◆ **Aim of the task**
Look through the data for the string "click". Copy every line where it is found.
BEGIN
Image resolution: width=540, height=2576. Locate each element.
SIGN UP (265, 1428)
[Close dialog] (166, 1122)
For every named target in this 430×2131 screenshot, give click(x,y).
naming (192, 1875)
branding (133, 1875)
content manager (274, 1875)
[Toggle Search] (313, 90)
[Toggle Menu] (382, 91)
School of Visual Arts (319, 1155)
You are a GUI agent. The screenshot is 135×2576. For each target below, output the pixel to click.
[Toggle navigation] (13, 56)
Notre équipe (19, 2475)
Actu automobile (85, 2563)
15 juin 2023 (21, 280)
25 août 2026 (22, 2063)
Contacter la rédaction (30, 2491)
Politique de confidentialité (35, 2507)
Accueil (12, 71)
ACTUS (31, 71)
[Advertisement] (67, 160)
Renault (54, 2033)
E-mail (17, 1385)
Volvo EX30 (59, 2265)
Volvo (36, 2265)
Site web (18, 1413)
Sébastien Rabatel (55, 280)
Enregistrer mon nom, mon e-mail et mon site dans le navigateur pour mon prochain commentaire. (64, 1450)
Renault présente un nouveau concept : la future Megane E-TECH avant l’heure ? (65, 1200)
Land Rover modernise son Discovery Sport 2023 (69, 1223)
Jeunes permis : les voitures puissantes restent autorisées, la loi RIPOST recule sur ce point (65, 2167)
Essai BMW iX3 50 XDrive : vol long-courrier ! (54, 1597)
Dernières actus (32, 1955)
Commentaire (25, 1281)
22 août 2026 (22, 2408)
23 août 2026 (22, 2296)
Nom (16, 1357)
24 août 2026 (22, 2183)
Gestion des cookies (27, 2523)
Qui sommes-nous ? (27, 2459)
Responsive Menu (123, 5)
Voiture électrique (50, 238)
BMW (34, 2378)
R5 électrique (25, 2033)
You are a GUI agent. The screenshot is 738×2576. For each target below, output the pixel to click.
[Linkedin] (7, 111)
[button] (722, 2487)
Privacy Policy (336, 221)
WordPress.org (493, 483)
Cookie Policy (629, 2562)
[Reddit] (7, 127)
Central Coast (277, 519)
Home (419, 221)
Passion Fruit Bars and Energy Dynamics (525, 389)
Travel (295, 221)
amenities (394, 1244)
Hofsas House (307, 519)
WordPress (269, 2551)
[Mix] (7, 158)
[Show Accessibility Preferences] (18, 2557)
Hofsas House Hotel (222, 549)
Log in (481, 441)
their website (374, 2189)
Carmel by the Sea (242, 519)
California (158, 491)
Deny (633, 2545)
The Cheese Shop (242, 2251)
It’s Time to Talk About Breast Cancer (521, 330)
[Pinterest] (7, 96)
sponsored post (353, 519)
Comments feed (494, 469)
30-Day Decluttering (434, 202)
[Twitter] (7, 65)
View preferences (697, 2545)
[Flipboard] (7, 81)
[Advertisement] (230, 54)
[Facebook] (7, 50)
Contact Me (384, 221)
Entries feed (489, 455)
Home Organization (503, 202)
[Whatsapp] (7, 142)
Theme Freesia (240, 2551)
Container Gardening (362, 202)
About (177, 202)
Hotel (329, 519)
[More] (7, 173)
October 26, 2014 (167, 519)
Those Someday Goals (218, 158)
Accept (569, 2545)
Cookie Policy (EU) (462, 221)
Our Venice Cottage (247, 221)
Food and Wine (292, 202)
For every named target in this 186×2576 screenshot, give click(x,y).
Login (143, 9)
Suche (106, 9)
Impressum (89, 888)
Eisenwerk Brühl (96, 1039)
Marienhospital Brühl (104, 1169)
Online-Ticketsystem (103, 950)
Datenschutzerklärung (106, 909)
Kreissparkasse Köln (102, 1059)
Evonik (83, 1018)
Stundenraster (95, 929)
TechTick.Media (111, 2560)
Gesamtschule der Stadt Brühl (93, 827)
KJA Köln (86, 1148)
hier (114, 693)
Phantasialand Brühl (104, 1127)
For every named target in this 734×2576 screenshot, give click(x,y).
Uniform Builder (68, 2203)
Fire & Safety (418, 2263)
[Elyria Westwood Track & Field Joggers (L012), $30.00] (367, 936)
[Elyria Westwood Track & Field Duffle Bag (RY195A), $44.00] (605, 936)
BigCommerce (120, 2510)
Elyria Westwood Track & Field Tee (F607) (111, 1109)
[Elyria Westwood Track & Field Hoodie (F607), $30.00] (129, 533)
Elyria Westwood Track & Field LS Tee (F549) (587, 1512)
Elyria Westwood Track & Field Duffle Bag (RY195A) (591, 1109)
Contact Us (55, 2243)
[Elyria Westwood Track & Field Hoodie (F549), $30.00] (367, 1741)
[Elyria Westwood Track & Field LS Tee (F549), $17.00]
END
◆ **Solved exercise**
For every named target in this 430×2131 screenshot, give click(x,y).
You are a GUI agent. The screenshot is 135×2576. For each target below, output the pixel to click.
You are a GUI agent. The screenshot is 738×2576. For each target below, output the pixel to click.
For every named target in this 186×2576 screenshot, give click(x,y).
For every named target in this 734×2576 screenshot, give click(x,y).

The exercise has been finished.